*Activity*
Transcribe the entire listing exactly.

*Given records*
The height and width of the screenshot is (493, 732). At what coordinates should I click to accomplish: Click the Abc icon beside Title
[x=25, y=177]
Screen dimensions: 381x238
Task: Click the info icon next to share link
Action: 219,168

*Answer section*
The height and width of the screenshot is (493, 732). At what coordinates should I click to accomplish: Click the Abc icon beside Title
[x=25, y=177]
Screen dimensions: 381x238
Task: Click the info icon next to share link
Action: 219,168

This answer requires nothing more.